Pete: That’s a thoughtful idea, Alita. Expressing your gratitude will go a long way. Plus, it’s a good opportunity to ask them if there’s anything they need from you now that you’re back.

Alita: Excellent point. I’ll make sure to do that. But, oh boy, my inbox is overflowing with emails. It’s going to take ages to read them all!

Pete: Don’t worry, Alita. Instead of going through every email one by one, start by scanning your inbox for key names, like your boss’s or significant clients. Read those first to get a sense of any pressing matters that need your immediate attention.

Alita: Ah, that’s a time-saving approach. I’ll do that right away. Hopefully, it will help me catch up faster.

Pete: I’m sure it will. Remember, take it one step at a time, and don’t hesitate to ask for help if you need it. We’re all here to support each other.

Alita: Thanks, Pete. I appreciate your advice and support. I feel more confident now that I have a plan to tackle this mountain of work!

Pete: You’re welcome, Alita! You’ve got this! Just take it one task at a time, and you’ll be back on track in no time. If you need any assistance, don’t hesitate to ask. Good luck!

Alita: Thanks again, Pete. I’ll do my best to get back into the swing of things. Let’s get to work!



Focus on the bold fragments of the conversation. Answer the language questions below.

  • What is the correct pronunciation of “pile, pill, pale, peel“?
  • What does the expression “be back on track in no time” mean?
  • What does it mean that Alita’s inbox is overflowing?
  • What does it mean that ‘something will go a long way‘?
  • Which word is the synonym of the word “urgent“?
  • What are the synonyms of the phrase “first things first“?
  • Which expression means to get in touch or contact somebody?
  • Which word is the synonym of the word “considerate“?
  • Which phrase is the synonym of “gradually“?
  • What is the meaning of “get” in the phrase “I totally get how you’re feeling“?
  • What does Pete mean when he says: “You’ve got this!“?
  • Which expression can be replaced with “work in my usual pace“?

Now, discuss the questions below.

Alita is learning something on a computer
  • How do you usually feel about returning to work after a holiday?

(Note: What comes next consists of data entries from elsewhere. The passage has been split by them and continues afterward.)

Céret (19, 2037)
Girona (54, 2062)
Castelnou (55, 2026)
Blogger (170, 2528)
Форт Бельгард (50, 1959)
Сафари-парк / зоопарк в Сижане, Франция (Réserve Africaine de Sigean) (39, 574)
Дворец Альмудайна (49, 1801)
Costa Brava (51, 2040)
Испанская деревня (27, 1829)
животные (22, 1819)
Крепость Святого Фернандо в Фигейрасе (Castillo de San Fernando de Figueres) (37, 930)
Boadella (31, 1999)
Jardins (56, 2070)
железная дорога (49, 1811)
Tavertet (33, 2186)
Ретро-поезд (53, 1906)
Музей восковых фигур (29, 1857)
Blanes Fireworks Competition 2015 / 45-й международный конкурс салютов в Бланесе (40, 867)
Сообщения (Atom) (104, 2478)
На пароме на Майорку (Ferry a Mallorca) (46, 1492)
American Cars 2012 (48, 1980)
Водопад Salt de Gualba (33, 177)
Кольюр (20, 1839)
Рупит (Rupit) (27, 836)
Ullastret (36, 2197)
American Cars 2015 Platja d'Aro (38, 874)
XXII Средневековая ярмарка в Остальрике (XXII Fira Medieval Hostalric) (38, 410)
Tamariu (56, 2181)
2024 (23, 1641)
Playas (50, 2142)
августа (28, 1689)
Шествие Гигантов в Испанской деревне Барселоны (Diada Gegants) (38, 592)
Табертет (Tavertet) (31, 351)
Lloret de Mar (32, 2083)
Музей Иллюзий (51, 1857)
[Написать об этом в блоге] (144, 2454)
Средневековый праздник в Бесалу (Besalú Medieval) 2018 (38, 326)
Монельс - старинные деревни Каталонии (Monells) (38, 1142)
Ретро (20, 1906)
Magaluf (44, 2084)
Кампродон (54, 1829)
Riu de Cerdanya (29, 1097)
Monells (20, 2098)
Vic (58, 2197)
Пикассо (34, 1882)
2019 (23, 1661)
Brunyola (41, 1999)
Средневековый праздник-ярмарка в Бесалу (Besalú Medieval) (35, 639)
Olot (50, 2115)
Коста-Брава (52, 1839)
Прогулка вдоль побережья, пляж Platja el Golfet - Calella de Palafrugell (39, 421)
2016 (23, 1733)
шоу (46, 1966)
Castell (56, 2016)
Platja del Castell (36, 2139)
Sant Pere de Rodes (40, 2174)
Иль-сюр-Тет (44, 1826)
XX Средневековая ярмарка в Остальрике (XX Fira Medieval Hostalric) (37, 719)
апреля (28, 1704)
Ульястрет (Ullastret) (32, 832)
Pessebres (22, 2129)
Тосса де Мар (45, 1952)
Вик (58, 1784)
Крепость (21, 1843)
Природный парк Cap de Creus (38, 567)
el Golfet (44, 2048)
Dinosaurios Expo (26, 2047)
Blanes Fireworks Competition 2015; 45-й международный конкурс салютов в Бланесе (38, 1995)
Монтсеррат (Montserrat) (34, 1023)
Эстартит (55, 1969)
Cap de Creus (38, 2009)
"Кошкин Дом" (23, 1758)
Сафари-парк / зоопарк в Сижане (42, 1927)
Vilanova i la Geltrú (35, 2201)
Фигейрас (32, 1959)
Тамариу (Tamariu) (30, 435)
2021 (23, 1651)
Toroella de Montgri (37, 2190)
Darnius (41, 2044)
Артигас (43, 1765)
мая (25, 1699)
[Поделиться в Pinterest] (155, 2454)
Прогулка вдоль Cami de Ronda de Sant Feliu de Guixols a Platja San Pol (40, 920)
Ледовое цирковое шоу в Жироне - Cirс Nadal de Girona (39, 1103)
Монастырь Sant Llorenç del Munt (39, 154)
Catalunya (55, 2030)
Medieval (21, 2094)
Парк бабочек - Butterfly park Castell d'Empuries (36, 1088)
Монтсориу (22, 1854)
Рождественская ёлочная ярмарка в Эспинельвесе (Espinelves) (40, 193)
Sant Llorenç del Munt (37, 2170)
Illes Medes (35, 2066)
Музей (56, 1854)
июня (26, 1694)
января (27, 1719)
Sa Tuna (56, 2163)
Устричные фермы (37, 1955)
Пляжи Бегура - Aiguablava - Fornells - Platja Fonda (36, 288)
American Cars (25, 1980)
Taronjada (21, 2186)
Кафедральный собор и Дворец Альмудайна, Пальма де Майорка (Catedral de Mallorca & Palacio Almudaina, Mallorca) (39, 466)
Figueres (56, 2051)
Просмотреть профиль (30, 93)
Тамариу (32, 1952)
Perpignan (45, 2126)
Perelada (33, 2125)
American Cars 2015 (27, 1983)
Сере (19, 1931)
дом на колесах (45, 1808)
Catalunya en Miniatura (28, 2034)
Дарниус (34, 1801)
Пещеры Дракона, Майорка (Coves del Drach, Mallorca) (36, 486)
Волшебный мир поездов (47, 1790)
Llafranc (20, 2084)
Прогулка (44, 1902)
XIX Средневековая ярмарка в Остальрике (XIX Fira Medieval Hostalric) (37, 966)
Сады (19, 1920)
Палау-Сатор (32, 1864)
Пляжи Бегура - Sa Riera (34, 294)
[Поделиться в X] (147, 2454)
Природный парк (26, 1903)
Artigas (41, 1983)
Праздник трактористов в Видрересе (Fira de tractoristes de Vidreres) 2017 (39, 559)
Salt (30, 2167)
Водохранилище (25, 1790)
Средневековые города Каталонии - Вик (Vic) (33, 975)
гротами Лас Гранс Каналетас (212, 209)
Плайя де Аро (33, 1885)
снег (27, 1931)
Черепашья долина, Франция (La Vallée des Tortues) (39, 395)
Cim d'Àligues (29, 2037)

Is it challenging for you to get back into the work routine, or do you find it easy to transition back?

  • How do you manage the overwhelming workload that often accumulates during your absence? Do you have any strategies or tips to share with others?

  • Have you ever experienced a shift in priorities upon returning to work after a holiday? How do you handle reprioritizing tasks to address urgent matters?

  • When you return to work after a holiday, do you prefer to take some time for yourself to ease back into the routine, or do you jump right into tasks and emails?

  • How do you ensure effective communication with your team members and colleagues after your time away? Do you have any methods for catching up on important updates and discussions?

  • What are some practical ways you show appreciation to colleagues who cover for you during your vacation? How important do you think it is to thank them for their support?

  • Have you ever encountered any specific challenges or unique situations when returning to work after a holiday? How did you overcome them, and what did you learn from those experiences?



Do you have any other tips or advice on how to avoid the post-holiday burnout?